L’opposant sénégalais détenu Ousmane Sonko, qui a repris il y a huit jours une grève de la faim, est « très affaibli » et se trouve dans une unité de soins intensifs, a déclaré mercredi à l’AFP l’un de ses avocats.
M. Sonko est brièvement tombé dans le coma le 23 octobre, a indiqué Cire Clédor Ly, précisant qu’il avait pu s’entretenir avec l’homme politique la veille. Il a déclaré que Sonko avait repris connaissance le même jour, mais qu’il restait fragile.
« La situation est alarmante : les médecins lui donnent un traitement qu’il ne peut pas refuser », a déclaré Clédor Ly. « Je lance un appel solennel au chef de l’Etat car il a les moyens de mettre fin à cette situation », a-t-il ajouté.
Sonko, qui compte se présenter à l’élection présidentielle de février, a accusé le président Macky Sall d’avoir utilisé des procédures judiciaires pour torpiller sa carrière politique – une accusation que le président nie. Sonko a fait face à une série de batailles juridiques au cours des deux dernières années.
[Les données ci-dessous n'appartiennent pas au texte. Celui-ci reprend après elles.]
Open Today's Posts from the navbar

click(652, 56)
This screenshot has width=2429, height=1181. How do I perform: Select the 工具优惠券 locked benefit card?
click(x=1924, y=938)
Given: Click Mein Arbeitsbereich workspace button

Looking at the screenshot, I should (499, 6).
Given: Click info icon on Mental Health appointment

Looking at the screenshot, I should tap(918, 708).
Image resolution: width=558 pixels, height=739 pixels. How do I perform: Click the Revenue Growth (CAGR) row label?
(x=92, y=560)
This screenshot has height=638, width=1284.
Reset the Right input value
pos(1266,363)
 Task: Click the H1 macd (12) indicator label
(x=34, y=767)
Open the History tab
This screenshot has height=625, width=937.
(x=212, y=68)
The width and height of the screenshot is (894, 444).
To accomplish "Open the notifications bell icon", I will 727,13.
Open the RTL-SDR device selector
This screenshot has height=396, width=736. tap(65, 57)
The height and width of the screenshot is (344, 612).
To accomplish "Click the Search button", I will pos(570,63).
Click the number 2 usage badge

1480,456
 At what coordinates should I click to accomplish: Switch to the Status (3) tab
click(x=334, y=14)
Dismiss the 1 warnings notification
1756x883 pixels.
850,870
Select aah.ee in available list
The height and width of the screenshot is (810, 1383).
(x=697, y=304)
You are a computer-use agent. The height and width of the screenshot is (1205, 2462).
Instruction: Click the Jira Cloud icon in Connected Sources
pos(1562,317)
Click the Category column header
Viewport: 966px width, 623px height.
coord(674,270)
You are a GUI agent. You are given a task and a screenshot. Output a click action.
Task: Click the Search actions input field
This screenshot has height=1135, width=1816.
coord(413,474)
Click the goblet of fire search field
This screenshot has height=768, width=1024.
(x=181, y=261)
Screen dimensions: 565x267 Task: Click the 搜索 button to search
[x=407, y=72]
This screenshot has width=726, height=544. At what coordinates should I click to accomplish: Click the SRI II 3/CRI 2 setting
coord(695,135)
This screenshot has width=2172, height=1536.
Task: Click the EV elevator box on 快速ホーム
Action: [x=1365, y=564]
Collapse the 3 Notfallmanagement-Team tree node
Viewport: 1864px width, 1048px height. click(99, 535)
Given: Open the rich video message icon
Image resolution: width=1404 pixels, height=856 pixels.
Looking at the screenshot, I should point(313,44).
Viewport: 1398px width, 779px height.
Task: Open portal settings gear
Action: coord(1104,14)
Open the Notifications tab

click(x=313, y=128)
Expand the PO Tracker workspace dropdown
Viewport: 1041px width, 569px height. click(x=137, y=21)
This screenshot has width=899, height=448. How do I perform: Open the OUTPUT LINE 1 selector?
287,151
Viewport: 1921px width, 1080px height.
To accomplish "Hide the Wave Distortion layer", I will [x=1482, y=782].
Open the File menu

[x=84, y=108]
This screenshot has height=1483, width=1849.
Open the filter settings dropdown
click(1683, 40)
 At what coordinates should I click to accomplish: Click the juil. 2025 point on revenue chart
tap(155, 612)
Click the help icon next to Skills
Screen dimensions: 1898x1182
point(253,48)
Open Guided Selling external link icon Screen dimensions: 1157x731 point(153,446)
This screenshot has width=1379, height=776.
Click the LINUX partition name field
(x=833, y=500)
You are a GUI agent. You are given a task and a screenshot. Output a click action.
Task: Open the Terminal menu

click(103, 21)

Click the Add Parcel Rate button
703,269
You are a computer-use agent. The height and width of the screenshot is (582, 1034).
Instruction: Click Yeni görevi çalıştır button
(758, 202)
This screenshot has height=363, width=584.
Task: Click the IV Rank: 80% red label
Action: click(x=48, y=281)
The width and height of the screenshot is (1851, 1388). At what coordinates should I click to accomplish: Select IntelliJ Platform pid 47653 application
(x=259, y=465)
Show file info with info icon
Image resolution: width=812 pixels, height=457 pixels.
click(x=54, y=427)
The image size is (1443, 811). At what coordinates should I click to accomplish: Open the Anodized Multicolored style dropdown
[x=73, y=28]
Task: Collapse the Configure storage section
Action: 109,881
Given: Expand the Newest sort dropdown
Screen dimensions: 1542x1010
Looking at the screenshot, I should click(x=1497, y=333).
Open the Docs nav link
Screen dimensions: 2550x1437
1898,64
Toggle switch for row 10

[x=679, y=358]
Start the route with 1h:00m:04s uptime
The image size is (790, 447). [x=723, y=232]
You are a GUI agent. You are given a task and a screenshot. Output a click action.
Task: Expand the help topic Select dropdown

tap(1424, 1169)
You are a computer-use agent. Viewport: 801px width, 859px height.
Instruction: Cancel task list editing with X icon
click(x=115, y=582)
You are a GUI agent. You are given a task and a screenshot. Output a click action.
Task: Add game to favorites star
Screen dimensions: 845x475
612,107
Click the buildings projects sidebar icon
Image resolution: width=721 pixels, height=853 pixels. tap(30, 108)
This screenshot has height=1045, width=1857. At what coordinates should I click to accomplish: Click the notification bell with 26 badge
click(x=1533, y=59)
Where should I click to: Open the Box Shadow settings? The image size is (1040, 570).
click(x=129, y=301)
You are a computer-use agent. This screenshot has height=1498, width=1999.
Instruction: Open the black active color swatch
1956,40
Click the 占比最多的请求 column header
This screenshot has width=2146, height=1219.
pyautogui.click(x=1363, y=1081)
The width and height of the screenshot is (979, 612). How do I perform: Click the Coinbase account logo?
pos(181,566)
Il a été arrêté et emprisonné en juillet pour une série d’accusations, notamment fomentation d’insurrection, association criminelle en relation avec une entreprise terroriste et atteinte à la sécurité de l’État à la suite d’incidents remontant à 2021.
Il a entamé une grève de la faim le 30 juillet mais l’a interrompue le 2 septembre à la demande de chefs religieux influents, selon ses proches. Il avait déjà été admis dans une unité de soins intensifs en août mais avait repris la grève le 17 octobre. En mai, il a été condamné à six mois de prison avec sursis dans une affaire de diffamation.
Le 1er juin, il a été condamné par contumace à deux ans de prison pour corruption morale d’un jeune, déclenchant des affrontements meurtriers. Son nom a été rayé des listes électorales à la suite de cette condamnation.
Un juge s’est prononcé la semaine dernière contre sa radiation des listes, mais il n’est toujours pas garanti qu’il puisse se présenter l’année prochaine.
La Direction générale des élections a refusé de lui délivrer des formulaires de parrainage, arguant que la décision du juge n’était « pas définitive ». Le président Sall a annoncé en juillet qu’il ne briguerait pas un troisième mandat, ce qui aurait été, selon beaucoup, inconstitutionnel.